Have you ever received the email, or similar, above?
This is what I’d call a scam scam… let me explain.
Let’s pretend that I have a website where I sell widgets. To purchase these widgets you need to create a user account. When you create your user account you use your email address, myemailaddress@something.com, and a password. The password… ahh, here comes the rub. You obtained your pet Scruffy in 2010 and this is your password of choice… Scruffy2010. You use this password everywhere. So you use the password Scruffy2010 when creating your user account for sheldonsellswidgets.com.
One day the website sheldonsellswidgets.com gets hacked. The usernames and passwords were not stored properly (hashed) and are in a readable state by the bad guys. So they see that someone’s email address is myemailaddress@something.com and the password associated with this email address is Scruffy2010. Because the usernames and passwords were not stored properly the bad guys have a huge list of email addresses and passwords.
Now the bad guys start sending out an email to all the addresses in their list using the password associated with the list.
Some people who receive the email above will panic! Oh my! This is my password! What do I do? The real issue here is that the same password is being used everywhere by these people and thus it is really scary to them. Bad guys, in addition to trying to extort money from you via an email, could also try logging into different accounts (Amazon, Facebook, banking sites) with this same email address and password.

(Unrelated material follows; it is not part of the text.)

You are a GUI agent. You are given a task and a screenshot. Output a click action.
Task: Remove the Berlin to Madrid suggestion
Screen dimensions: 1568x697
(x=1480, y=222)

Some people will get the email and react differently because the password in their email will be the password for sheldonsellswidgets.com only. These people might go to sheldonsellswidgets.com and change their password and just be done with it.
As a side note everyone should get with the people who own/operate that website and question why the passwords were not hashed. We have a post coming out Saturday (September 26, 2020) giving a brief understandable explanation on hashing.

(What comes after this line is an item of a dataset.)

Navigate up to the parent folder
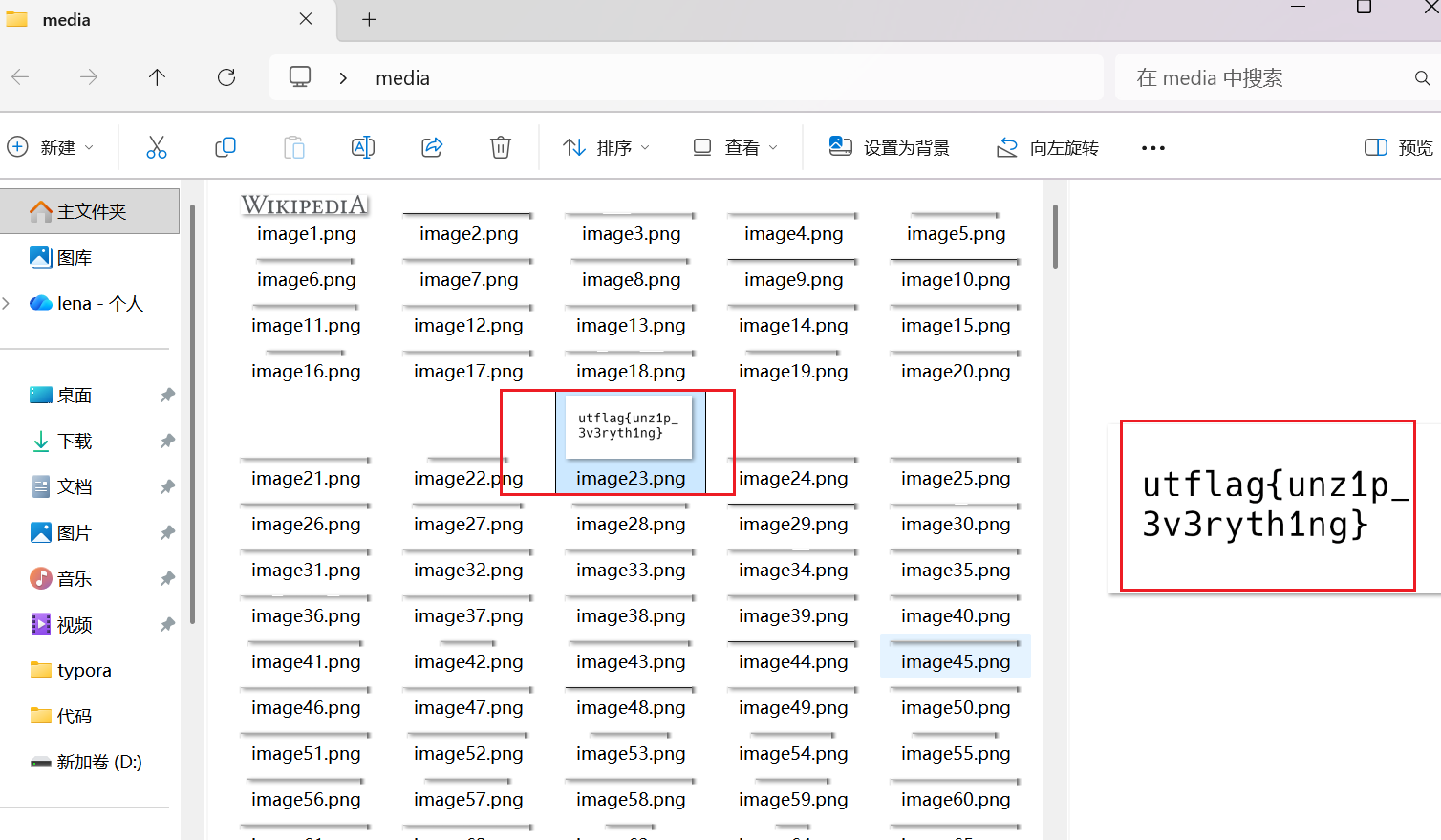This screenshot has height=840, width=1441. click(x=157, y=77)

The scam scam is that the bad guys really don’t know anything about you… all they know is that there is a user account on sheldonsellswidgets.com that has an email address of myemailaddress@something.com and this account has the password of Scruffy2010.

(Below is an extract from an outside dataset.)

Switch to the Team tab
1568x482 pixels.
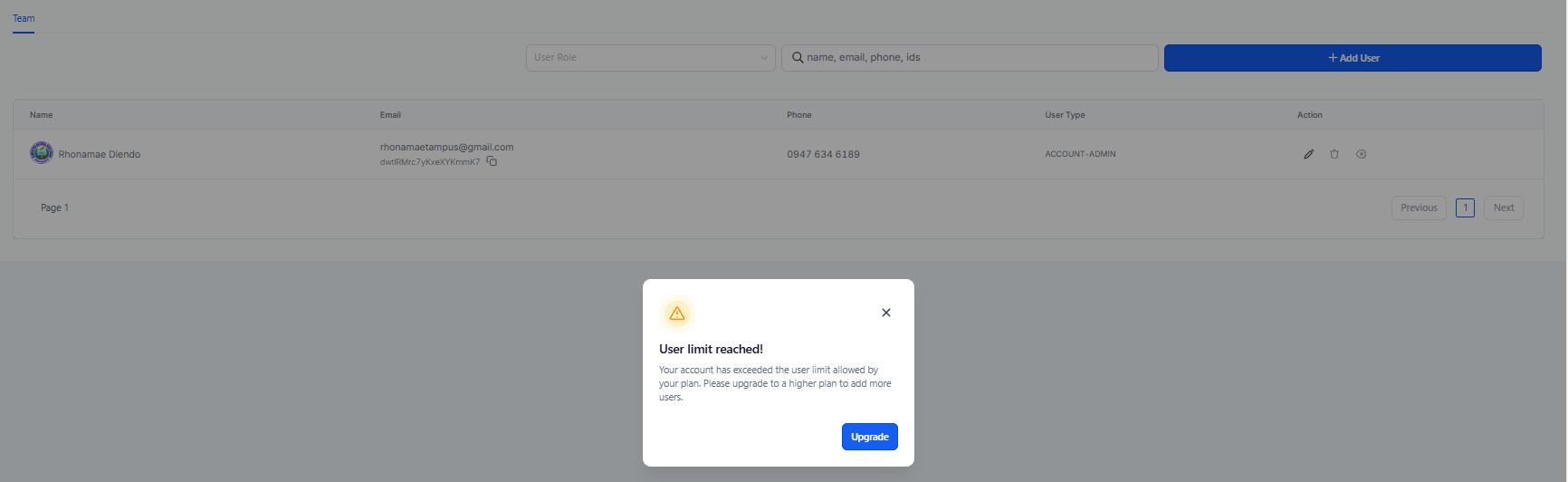(x=24, y=18)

One could tend to cause the same amount of anxiety by walking through a crowded room, randomly telling people “I know your PIN number is 7156”. Anyone with a PIN number of 7156 for any application is likely to get spooked.
The take away…
Start using different passwords for your accounts. It might be painful, security measures are more painful than no security, but it will stop someone who gets one of your passwords from really getting the keys to the kingdom.